France | France, Conseil d'État, 1ère ssjs, 02 juin 2014, 374291


VU LA PROCEDURE SUIVANTE :

Procédure contentieuse antérieure

M. A...B...a demandé au tribunal administratif de Rennes d'annuler pour excès de pouvoir la décision du 4 décembre 2009 par laquelle le préfet d'Ille-et-Vilaine a refusé d'abroger l'arrêté du 4 juillet 2007 portant à son égard interdiction permanente d'exercer quelque fonction que ce soit auprès des mineurs accueillis dans des structures temporaires d'accueil collectif à caractère éducatif. Par un jugement n° 100482 du 11 octobre 2012, le tribunal administratif de Rennes a rejeté sa demande.

Par

un arrêt n° 12NT03159 du 31 octobre 2013, la cour administrative d'appel de Nantes...

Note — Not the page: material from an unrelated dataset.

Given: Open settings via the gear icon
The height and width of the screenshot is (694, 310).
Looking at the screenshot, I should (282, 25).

VU LA PROCEDURE SUIVANTE :

Procédure contentieuse antérieure

M. A...B...a demandé au tribunal administratif de Rennes d'annuler pour excès de pouvoir la décision du 4 décembre 2009 par laquelle le préfet d'Ille-et-Vilaine a refusé d'abroger l'arrêté du 4 juillet 2007 portant à son égard interdiction permanente d'exercer quelque fonction que ce soit auprès des mineurs accueillis dans des structures temporaires d'accueil collectif à caractère éducatif. Par un jugement n° 100482 du 11 octobre 2012, le tribunal administratif de Rennes a rejeté sa demande.

Par un arrêt n° 12NT03159 du 31 octobre 2013, la cour administrative d'appel de Nantes a rejeté l'appel formé par M. B...contre le jugement du tribunal administratif de Rennes.

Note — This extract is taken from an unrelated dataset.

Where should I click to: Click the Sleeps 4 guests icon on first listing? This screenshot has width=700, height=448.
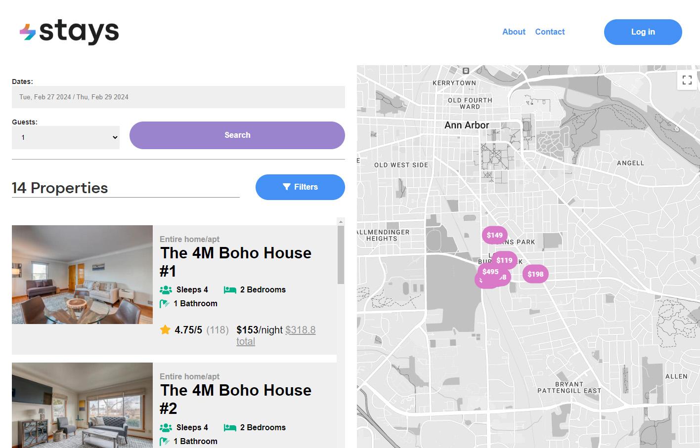click(166, 290)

Procédure devant le Conseil d'Etat

Par un pourvoi sommaire et un mémoire complémentaire, enregistrés les 30 décembre 2013 et 5 mars 2014 au secrétariat du contentieux du Conseil d'Etat, M. B...demande au Conseil d'Etat :

1°) d'annuler cet arrêt n° 12NT03159 de la cour administrative d'appel de Nantes du 31 octobre 2013 ;

2°) réglant l'affaire au fond, de faire droit à son appel ;

3°) de mettre à la charge de l'Etat la somme de 4 000 euros au titre de l'article L. 761-1 du code de justice administrative.

Vu :

- les autres pièces du dossier ;

- la Constitution, notamment son Préambule et ses articles 34 et 61-1 ;

- l'ordonnance n° 58-1067 du 7 novembre 1958 ;

- l'article L. 227-10 du code de l'action sociale et des familles ;

- le code de justice administrative.

Après avoir entendu en séance publique :

- le rapport de M. Jean-Denis Combrexelle, Conseiller d'Etat,

- les conclusions de M. Alexandre Lallet, rapporteur public.

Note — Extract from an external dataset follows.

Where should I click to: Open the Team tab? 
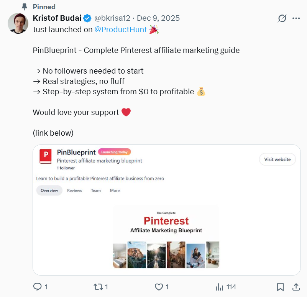pos(96,190)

La parole ayant été donnée, avant et après les conclusions, à la SCP Baraduc, Duhamel, Rameix, avocat de M.B....

CONSIDERANT CE QUI SUIT :

Sur la question prioritaire de constitutionnalité :

1. Aux termes du premier alinéa de l'article 23-5 de l'ordonnance n° 58-1067 du 7 novembre 1958 portant loi organique sur le Conseil constitutionnel : " Le moyen tiré de ce qu'une disposition législative porte atteinte aux droits et libertés garantis par la Constitution peut être soulevé, y compris pour la première fois en cassation, à l'occasion d'une instance devant le Conseil d'Etat (...) ". Il résulte des dispositions de ce même article que le Conseil constitutionnel est saisi de la question prioritaire de constitutionnalité à la triple condition que la disposition contestée soit applicable au litige ou à la procédure, qu'elle n'ait pas déjà été déclarée conforme à la Constitution dans les motifs et le dispositif d'une décision du Conseil constitutionnel, sauf changement des circonstances, et que la question soit nouvelle ou présente un caractère sérieux.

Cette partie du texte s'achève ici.